* **TRY IT**: Please print the data shown below without any alteration.

* **RECORDED DATA**:
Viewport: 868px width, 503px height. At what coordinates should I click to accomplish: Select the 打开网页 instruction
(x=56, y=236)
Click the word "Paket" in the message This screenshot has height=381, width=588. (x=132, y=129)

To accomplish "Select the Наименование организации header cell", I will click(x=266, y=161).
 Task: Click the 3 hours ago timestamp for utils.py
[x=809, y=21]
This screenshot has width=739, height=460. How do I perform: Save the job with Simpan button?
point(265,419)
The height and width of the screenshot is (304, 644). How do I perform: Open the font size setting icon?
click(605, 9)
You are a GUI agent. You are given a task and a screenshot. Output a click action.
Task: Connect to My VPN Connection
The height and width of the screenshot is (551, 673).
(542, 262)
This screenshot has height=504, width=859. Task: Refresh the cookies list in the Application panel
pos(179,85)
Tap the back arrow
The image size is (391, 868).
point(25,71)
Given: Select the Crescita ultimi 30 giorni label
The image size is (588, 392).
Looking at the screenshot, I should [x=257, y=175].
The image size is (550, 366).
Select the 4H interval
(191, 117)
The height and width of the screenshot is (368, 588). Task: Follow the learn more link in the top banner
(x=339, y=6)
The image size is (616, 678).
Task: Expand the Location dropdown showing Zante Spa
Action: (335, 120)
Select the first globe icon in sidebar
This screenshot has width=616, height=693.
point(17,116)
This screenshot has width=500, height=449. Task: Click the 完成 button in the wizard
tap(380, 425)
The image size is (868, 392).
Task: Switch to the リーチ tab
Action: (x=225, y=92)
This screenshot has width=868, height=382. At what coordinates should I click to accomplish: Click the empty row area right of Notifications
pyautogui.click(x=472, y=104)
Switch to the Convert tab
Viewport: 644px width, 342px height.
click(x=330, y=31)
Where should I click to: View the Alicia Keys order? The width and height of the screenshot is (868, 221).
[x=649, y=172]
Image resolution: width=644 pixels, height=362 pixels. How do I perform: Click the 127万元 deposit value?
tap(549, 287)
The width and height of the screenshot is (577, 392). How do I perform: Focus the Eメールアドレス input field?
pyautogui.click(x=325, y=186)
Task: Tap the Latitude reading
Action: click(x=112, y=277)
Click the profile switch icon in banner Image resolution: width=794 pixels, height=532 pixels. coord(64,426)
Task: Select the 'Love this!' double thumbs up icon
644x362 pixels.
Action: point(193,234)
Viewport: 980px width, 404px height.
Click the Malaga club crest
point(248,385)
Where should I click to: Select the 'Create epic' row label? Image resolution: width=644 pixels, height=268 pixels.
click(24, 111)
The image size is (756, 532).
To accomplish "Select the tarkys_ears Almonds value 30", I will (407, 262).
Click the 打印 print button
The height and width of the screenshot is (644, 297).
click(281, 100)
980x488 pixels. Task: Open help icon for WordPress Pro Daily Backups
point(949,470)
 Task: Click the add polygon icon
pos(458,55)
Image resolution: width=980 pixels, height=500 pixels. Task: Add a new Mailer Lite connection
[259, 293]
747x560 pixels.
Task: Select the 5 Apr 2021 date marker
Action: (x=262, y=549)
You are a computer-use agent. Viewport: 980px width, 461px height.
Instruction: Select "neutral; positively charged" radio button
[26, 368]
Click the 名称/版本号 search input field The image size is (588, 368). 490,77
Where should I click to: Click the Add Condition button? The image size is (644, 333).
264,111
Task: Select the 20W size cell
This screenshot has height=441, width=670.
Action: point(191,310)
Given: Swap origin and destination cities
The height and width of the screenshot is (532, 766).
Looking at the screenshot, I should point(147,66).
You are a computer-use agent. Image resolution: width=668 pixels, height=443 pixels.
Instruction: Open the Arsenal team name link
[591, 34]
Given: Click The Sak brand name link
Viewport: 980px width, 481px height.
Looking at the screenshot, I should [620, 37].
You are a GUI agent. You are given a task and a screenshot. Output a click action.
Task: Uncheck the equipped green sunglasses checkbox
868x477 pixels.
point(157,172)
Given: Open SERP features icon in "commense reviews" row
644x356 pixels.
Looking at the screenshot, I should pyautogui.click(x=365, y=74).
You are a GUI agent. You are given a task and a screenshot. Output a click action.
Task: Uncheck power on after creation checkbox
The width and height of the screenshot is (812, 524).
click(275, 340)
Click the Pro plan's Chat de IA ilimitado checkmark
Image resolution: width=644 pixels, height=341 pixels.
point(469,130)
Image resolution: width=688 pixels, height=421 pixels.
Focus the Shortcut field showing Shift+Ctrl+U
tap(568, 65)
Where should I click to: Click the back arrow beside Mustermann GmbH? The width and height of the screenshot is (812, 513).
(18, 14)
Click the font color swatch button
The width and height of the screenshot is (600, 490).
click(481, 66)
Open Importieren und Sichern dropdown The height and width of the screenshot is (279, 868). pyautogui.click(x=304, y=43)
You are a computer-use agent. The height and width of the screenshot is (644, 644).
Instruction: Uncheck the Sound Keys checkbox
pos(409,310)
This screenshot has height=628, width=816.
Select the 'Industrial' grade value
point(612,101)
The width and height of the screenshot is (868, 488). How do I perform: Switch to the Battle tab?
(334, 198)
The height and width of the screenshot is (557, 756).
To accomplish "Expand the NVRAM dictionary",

* **SOLUTION TO THIS TASK**:
Viewport: 868px width, 503px height. At what coordinates should I click to accomplish: Select the 打开网页 instruction
(x=56, y=236)
Click the word "Paket" in the message This screenshot has height=381, width=588. (x=132, y=129)

To accomplish "Select the Наименование организации header cell", I will click(x=266, y=161).
 Task: Click the 3 hours ago timestamp for utils.py
[x=809, y=21]
This screenshot has width=739, height=460. How do I perform: Save the job with Simpan button?
point(265,419)
The height and width of the screenshot is (304, 644). How do I perform: Open the font size setting icon?
click(605, 9)
You are a GUI agent. You are given a task and a screenshot. Output a click action.
Task: Connect to My VPN Connection
The height and width of the screenshot is (551, 673).
(542, 262)
This screenshot has height=504, width=859. Task: Refresh the cookies list in the Application panel
pos(179,85)
Tap the back arrow
The image size is (391, 868).
point(25,71)
Given: Select the Crescita ultimi 30 giorni label
The image size is (588, 392).
Looking at the screenshot, I should [x=257, y=175].
The image size is (550, 366).
Select the 4H interval
(191, 117)
The height and width of the screenshot is (368, 588). Task: Follow the learn more link in the top banner
(x=339, y=6)
The image size is (616, 678).
Task: Expand the Location dropdown showing Zante Spa
Action: (335, 120)
Select the first globe icon in sidebar
This screenshot has width=616, height=693.
point(17,116)
This screenshot has width=500, height=449. Task: Click the 完成 button in the wizard
tap(380, 425)
The image size is (868, 392).
Task: Switch to the リーチ tab
Action: (x=225, y=92)
This screenshot has width=868, height=382. At what coordinates should I click to accomplish: Click the empty row area right of Notifications
pyautogui.click(x=472, y=104)
Switch to the Convert tab
Viewport: 644px width, 342px height.
click(x=330, y=31)
Where should I click to: View the Alicia Keys order? The width and height of the screenshot is (868, 221).
[x=649, y=172]
Image resolution: width=644 pixels, height=362 pixels. How do I perform: Click the 127万元 deposit value?
tap(549, 287)
The width and height of the screenshot is (577, 392). How do I perform: Focus the Eメールアドレス input field?
pyautogui.click(x=325, y=186)
Task: Tap the Latitude reading
Action: click(x=112, y=277)
Click the profile switch icon in banner Image resolution: width=794 pixels, height=532 pixels. coord(64,426)
Task: Select the 'Love this!' double thumbs up icon
644x362 pixels.
Action: point(193,234)
Viewport: 980px width, 404px height.
Click the Malaga club crest
point(248,385)
Where should I click to: Select the 'Create epic' row label? Image resolution: width=644 pixels, height=268 pixels.
click(24, 111)
The image size is (756, 532).
To accomplish "Select the tarkys_ears Almonds value 30", I will (407, 262).
Click the 打印 print button
The height and width of the screenshot is (644, 297).
click(281, 100)
980x488 pixels. Task: Open help icon for WordPress Pro Daily Backups
point(949,470)
 Task: Click the add polygon icon
pos(458,55)
Image resolution: width=980 pixels, height=500 pixels. Task: Add a new Mailer Lite connection
[259, 293]
747x560 pixels.
Task: Select the 5 Apr 2021 date marker
Action: (x=262, y=549)
You are a computer-use agent. Viewport: 980px width, 461px height.
Instruction: Select "neutral; positively charged" radio button
[26, 368]
Click the 名称/版本号 search input field The image size is (588, 368). 490,77
Where should I click to: Click the Add Condition button? The image size is (644, 333).
264,111
Task: Select the 20W size cell
This screenshot has height=441, width=670.
Action: point(191,310)
Given: Swap origin and destination cities
The height and width of the screenshot is (532, 766).
Looking at the screenshot, I should point(147,66).
You are a computer-use agent. Image resolution: width=668 pixels, height=443 pixels.
Instruction: Open the Arsenal team name link
[591, 34]
Given: Click The Sak brand name link
Viewport: 980px width, 481px height.
Looking at the screenshot, I should [620, 37].
You are a GUI agent. You are given a task and a screenshot. Output a click action.
Task: Uncheck the equipped green sunglasses checkbox
868x477 pixels.
point(157,172)
Given: Open SERP features icon in "commense reviews" row
644x356 pixels.
Looking at the screenshot, I should pyautogui.click(x=365, y=74).
You are a GUI agent. You are given a task and a screenshot. Output a click action.
Task: Uncheck power on after creation checkbox
The width and height of the screenshot is (812, 524).
click(275, 340)
Click the Pro plan's Chat de IA ilimitado checkmark
Image resolution: width=644 pixels, height=341 pixels.
point(469,130)
Image resolution: width=688 pixels, height=421 pixels.
Focus the Shortcut field showing Shift+Ctrl+U
tap(568, 65)
Where should I click to: Click the back arrow beside Mustermann GmbH? The width and height of the screenshot is (812, 513).
(18, 14)
Click the font color swatch button
The width and height of the screenshot is (600, 490).
click(481, 66)
Open Importieren und Sichern dropdown The height and width of the screenshot is (279, 868). pyautogui.click(x=304, y=43)
You are a computer-use agent. The height and width of the screenshot is (644, 644).
Instruction: Uncheck the Sound Keys checkbox
pos(409,310)
This screenshot has height=628, width=816.
Select the 'Industrial' grade value
point(612,101)
The width and height of the screenshot is (868, 488). How do I perform: Switch to the Battle tab?
(334, 198)
The height and width of the screenshot is (557, 756).
To accomplish "Expand the NVRAM dictionary",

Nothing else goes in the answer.